START PASSAGE TO READ
Getting Around: Babywearing

Babywearing: It’s not just for hippies anymore, my friends.

Case in point:
My parents were in town last weekend for my son’s first birthday and I took them over to Findlay Market to buy some last-minute items for the party. Because the market is only three blocks away, I asked my parents if they’d be willing to walk, rather than drive. “I do it all the time,” I assured them. (Walking to the market may seem like second-nature to me, but this was a stretch for my parents.) They agreed and then my mom asked, “So, do you usually just bring Izzy in the stroller?”

No.
I “wear” him.

The act of carrying a baby in a sling is probably as old as the human race, and is seen in cultures worldwide. In recent decades, the Western world has re-adopted babywearing as one natural extension of a more hands-on, intuitive parenting than was popularized in the first half of the 20th Century. It’s also one expression of a mother’s decision to maintain close contact with her infant and breastfeed on-demand. This is perhaps why the word “babywearing” usually conjures images of Whole Foods Market and PETA rallies and why I seldom use the term. I am, after all, only about 30% crunchy and only prescribe to some of the attachment parenting philosophy, so I’m not the prime candidate for the label “babywearer.”

For me, wearing my child is less an issue of parenting philosophy and more an issue of practicality. A trip to Findlay Market is a great example of a time when babywearing comes in handy and makes more sense then contemporary methods of child transport (strollers, carrying, etc.). At a busy, open-air market, the aisles are small and crowded, you must be able to move quickly, it’s helpful to have two hands free, and (especially when you live within walking distance) it makes more sense to just walk the few blocks and not fuss with car seats, parking spaces, and strollers.

Another case in point:
Nine days after my son was born, I had been holed-up in my apartment for almost an entire week and was desperate to get outside. It had been very cold the past few weeks, but this particular day was sunny and warm and perfect for a brisk walk. I had not yet purchased a stroller and I was not interested in loading and unloading my son into the car. So, I took the opportunity to test out my new Hotslings baby carrier and carried my baby down to the library, out for a cup of coffee, and then back home. My newborn baby stayed nice and cozy next to my body and slept the entire time, waking up only for a quick breastfeeding break at the library.

After the initial newborn stage, my son and I had a difficult time figuring out how to use the sling as he grew too large to lay horizontal, but wasn’t yet strong enough to sit upright. A few months later, though, we were right back on the babywearing wagon and have been since.

Buying a Christmas tree at 10.5 months old.

I simply believe that, apart from any physiological or psychological benefits (for which there are many valid arguments), babywearing is simply an easy and practical way to transport a small child when traveling on foot, either for a short time (while shopping, waiting for a bus, waiting in line, etc.) or a long time (running errands on foot, hiking, cleaning house, etc.). In some instances, it is actually much easier than a standard stroller, is much cheaper, and much more portable.

In my opinion, smart mothers practice the art of babywearing from birth with their newborns so that the skill is always available when needed as their children grow older. It’s up to their discretion how often and for how long they use this time-old “trick” for carrying and comforting a child, but it’s a skill that is perfectly practical for any mother who does anything other than sit on the couch all day.
END PASSAGE TO READ
REQUIREMENT 1:
Answer these questions from the babywearing essay:
(a) How many blocks from the writer's home is Findlay Market?
(b) What carrier did the writer test nine days after the son was born?
(c) What percentage "crunchy" does the writer claim to be?
REQUIREMENT 2: Quote the babywearing essay word for word. Begin at the words "I simply believe" and end after "couch all day.".
START ENTRIES SUPPLIED
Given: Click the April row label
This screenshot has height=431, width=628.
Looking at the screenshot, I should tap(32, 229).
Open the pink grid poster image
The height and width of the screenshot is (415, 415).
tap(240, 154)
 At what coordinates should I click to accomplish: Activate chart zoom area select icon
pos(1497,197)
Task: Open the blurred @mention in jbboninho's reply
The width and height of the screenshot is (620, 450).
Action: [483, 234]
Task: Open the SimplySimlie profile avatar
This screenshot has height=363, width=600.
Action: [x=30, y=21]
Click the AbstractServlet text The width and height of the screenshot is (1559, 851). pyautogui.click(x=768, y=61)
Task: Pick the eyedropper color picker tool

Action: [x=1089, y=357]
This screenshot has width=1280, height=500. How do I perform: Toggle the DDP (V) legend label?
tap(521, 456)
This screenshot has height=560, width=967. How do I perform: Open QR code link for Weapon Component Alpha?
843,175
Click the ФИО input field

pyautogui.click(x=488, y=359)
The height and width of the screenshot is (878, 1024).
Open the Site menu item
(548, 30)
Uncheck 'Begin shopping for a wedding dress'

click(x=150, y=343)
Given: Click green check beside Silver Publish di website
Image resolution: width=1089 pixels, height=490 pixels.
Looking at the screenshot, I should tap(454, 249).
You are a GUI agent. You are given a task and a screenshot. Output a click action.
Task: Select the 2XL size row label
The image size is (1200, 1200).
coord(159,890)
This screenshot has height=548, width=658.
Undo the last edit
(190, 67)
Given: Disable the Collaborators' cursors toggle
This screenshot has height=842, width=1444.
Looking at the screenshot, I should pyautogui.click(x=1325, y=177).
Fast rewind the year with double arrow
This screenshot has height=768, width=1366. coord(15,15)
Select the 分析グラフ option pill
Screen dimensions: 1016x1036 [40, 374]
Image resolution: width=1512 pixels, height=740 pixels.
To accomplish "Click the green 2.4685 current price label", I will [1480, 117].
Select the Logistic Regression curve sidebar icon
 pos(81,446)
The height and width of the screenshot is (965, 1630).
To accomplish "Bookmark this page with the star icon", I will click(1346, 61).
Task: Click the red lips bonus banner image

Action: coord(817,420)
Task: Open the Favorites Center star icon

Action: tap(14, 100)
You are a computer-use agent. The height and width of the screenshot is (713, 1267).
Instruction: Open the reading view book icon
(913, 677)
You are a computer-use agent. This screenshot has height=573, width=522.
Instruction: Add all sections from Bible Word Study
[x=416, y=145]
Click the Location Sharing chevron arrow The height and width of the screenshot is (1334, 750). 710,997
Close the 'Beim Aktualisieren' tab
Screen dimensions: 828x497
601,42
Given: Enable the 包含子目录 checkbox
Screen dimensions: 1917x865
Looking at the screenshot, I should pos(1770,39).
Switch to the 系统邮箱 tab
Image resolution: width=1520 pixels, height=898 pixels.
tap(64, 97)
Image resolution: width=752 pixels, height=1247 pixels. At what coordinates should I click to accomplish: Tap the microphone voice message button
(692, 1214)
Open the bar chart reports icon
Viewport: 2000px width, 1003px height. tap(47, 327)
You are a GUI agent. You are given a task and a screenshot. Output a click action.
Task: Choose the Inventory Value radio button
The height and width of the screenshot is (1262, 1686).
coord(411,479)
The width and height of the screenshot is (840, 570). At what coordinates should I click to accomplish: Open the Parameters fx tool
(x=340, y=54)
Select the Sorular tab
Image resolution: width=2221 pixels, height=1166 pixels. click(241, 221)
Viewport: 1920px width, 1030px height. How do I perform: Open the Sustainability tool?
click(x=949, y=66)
END ENTRIES SUPPLIED
OUTPUT 1:
(a) Three blocks.
(b) A Hotslings baby carrier.
(c) About 30%.

OUTPUT 2:
I simply believe that, apart from any physiological or psychological benefits (for which there are many valid arguments), babywearing is simply an easy and practical way to transport a small child when traveling on foot, either for a short time (while shopping, waiting for a bus, waiting in line, etc.) or a long time (running errands on foot, hiking, cleaning house, etc.). In some instances, it is actually much easier than a standard stroller, is much cheaper, and much more portable.

In my opinion, smart mothers practice the art of babywearing from birth with their newborns so that the skill is always available when needed as their children grow older. It’s up to their discretion how often and for how long they use this time-old “trick” for carrying and comforting a child, but it’s a skill that is perfectly practical for any mother who does anything other than sit on the couch all day.